Barging In. Main span will have walkways and equipment added.

French engineers are preparing to lift a 106-meter-long, 550-tonne main span section of an unusual footbridge over the Seine River in Paris later this month, weather permitting. The lens-shaped twin-truss design allows the designers to reduce the amount of steel and provide pedestrian access from two levels.

With a total length of about 300 m, the $25-million bridge crosses the river with a 190-m main span and side spans straddling highways on either bank. The city of Paris is building the bridge to connect the François Mitterrand National Library with Bercy Gardens, east of Notre Dame cathedral.

Two linked trusses with curved booms, set 5 m apart, form most of the main span. Cross girders span the lower booms and project from either side to form a wide timber-decked walkway. This will rise to the main supports, becoming horizontal over the bank-side highways. Another walkway will ride on steelwork between the top booms, sweeping down to sidewalks.

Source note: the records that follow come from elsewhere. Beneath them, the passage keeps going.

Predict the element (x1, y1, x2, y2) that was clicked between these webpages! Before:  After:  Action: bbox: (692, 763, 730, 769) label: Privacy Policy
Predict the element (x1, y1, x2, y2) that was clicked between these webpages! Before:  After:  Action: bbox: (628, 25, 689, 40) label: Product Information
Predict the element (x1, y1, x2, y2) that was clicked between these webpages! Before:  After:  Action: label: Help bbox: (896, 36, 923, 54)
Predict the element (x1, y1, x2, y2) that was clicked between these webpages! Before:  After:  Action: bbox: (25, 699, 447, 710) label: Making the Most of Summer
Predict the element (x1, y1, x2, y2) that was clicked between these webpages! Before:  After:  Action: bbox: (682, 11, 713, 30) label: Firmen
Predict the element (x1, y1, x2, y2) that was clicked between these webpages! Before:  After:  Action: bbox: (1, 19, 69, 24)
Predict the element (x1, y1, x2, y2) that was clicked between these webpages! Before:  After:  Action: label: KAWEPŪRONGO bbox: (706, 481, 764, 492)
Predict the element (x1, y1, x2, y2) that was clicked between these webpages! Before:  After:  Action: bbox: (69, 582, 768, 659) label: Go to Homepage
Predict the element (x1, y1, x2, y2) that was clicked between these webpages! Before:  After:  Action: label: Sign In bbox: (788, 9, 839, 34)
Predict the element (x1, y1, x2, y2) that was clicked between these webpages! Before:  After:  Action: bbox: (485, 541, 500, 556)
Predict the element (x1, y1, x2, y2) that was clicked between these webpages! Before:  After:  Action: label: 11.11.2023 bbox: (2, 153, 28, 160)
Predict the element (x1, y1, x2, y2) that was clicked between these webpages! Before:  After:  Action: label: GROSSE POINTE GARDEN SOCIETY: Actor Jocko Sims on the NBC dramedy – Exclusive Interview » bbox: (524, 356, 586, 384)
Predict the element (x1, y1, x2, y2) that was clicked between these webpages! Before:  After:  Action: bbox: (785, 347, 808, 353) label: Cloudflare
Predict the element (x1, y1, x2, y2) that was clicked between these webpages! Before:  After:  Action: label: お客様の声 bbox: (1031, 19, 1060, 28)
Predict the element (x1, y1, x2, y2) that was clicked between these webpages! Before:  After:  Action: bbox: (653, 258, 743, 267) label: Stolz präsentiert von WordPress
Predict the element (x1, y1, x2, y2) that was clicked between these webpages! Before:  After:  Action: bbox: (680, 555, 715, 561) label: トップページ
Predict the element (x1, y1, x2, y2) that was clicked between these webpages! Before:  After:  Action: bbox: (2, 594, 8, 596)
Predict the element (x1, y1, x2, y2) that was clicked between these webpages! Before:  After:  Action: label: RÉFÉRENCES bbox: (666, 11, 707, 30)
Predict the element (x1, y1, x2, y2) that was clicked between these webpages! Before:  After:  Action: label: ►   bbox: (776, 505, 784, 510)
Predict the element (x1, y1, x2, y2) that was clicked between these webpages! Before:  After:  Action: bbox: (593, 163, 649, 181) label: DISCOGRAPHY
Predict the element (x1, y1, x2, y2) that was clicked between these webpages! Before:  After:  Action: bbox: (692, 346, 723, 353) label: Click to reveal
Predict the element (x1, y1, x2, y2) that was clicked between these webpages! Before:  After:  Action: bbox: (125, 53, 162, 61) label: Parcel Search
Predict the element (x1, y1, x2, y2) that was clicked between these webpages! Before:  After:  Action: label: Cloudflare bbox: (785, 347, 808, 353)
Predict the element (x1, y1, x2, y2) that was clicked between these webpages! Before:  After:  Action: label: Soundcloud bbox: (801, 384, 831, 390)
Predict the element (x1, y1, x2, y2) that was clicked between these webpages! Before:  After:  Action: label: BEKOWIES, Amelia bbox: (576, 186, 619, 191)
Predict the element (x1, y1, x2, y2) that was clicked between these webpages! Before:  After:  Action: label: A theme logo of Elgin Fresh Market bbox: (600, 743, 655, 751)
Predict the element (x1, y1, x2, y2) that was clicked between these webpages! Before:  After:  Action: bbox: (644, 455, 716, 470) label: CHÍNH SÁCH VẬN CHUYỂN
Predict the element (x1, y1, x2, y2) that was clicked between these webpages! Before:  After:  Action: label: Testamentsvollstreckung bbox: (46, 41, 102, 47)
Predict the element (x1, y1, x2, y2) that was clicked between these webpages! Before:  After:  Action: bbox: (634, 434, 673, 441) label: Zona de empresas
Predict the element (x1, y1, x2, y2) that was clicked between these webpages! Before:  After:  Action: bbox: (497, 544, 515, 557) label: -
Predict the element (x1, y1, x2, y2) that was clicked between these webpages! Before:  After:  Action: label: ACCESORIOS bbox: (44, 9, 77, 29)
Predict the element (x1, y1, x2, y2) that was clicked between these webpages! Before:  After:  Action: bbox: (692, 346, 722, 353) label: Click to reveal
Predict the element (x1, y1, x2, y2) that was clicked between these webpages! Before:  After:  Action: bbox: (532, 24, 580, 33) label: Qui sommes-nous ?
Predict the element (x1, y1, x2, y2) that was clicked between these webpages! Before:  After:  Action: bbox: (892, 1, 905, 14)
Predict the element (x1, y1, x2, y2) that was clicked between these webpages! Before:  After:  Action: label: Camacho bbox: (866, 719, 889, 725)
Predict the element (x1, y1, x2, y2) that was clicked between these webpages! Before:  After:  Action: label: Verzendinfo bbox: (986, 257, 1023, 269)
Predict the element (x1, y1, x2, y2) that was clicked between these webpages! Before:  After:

Because the curved booms absorb much of the main span shear forces, less vertical web steel is needed, reducing steelwork clutter at the lower walkways, says Henry Bardsley, project manger with structural designer RFF S.A., Paris. Widely spaced clusters of four tubes, splaying from the lower booms, form the truss webs. This comb-like web design, “introduces the necessary...axial force in the boom under partial load cases by the transfer of bending moment...into the compression boom,” explains Bardsley.

RFR and Paris-based Feichtinger Architectes won the design competition in 1998. The structure will have dampers to control vibration.

Eiffel Construction Metallique S.A., Paris, built the main span at its yard in Lauterbourg, and barged the structure to Paris. It will be raised with strand jacks this month.

Arm-like supports cantilever from concrete foundation blocks on each bank. The rising, lower walkways will connect with the arms’ ends while the descending upper one links with the elbows. Forces tending to rotate the arms outwards are countered by ties fixed to foundation concrete blocks, secured by ground anchors reaching into underlying limestone.